The Court then turned to whether Agilent could be held responsible for Moore’s postings. Delfino argued that Agilent “ratified” Moore’s conduct; in essence, that Agilent’s conduct adopted Moore’s posts as its own. However, the Court noted that Agilent fired Moore immediately upon learning that Moore had used Agilent’s systems to make threats.

Delfino also argued that Agilent should be held responsible under “respondeat superior,” a theory under which an employer is liable for employees’ acts performed within the course and scope of employment. The Court rejected this contention as well. Under California law, an employer’s respondeat superior liability does not extend to all acts performed at work.
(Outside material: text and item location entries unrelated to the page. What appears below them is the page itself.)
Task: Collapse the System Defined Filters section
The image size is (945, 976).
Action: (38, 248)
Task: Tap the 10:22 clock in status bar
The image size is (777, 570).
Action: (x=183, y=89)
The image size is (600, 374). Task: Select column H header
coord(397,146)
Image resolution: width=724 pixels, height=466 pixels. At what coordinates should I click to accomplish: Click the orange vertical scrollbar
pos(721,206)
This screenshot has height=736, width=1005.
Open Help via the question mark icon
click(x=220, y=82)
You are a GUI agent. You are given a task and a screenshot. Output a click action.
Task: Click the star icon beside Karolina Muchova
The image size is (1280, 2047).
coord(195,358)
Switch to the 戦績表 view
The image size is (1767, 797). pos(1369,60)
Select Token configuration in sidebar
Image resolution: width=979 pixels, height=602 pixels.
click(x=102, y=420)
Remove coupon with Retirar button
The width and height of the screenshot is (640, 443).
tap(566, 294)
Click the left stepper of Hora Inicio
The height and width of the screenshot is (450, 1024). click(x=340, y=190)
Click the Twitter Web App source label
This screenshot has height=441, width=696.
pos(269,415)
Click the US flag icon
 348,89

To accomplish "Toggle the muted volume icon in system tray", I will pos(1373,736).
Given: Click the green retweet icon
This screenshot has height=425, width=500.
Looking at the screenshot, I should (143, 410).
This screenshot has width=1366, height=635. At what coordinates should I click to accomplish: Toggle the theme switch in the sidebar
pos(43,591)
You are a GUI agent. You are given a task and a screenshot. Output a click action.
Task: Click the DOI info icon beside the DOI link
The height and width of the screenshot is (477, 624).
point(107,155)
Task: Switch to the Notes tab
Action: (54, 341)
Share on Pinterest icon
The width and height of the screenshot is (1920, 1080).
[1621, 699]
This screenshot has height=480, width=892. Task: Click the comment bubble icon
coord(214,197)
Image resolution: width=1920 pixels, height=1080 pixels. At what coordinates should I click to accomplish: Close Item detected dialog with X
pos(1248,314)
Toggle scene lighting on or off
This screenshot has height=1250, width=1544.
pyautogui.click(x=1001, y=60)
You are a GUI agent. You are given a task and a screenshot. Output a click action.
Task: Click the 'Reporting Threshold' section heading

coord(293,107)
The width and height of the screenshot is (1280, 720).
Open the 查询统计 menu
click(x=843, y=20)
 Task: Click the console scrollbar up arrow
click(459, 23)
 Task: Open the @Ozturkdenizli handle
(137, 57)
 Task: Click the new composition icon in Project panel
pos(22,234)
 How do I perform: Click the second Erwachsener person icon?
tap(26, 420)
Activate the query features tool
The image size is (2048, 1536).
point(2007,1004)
Rather, the issue is whether the conduct is sufficiently related to the employer’s business enterprise to require the employer to bear the cost of the conduct.

Finally, the Court held that Agilent could not be held liable for “negligent” supervision of Moore. Using a multi-factor test, the Court analyzed whether Agilent owed a “duty” to Delfino, and concluded that it did not. Without such a duty, there can be no claim for “negligence.”


Unless the CDA is amended or the Delfino decision is overturned, employers now enjoy broad immunity from lawsuits based on employees’ misuse of the employer’s Internet connection. But the Court’s opinion in Delfino raises important questions regarding the extent of employers’ liability for employees’ conduct on the Internet. For example, Delfino does not address whether an employee’s claim of “harassment” exclusively based on a co-worker’s conduct on the Internet would be actionable against the employer. After all, Delfino did not work for Agilent. Yet, it would not seem to make a difference if he had. The CDA’s immunity provision does not appear to carve-out exceptions for lawsuits by an employee against his or her own employer.

Of course, most claims of harassment are based on more than just Internet postings by the alleged harasser. So, immunity under the CDA likely will be moot in most cases. Moreover, if an employee is spending work time defaming or otherwise engaging in misconduct on the internet, the employee is not performing his or her duties. Therefore, even if employers are not held liable for employees’ Internet activities, it behooves employers to have strong policies regarding use and misuse of its Internet connection.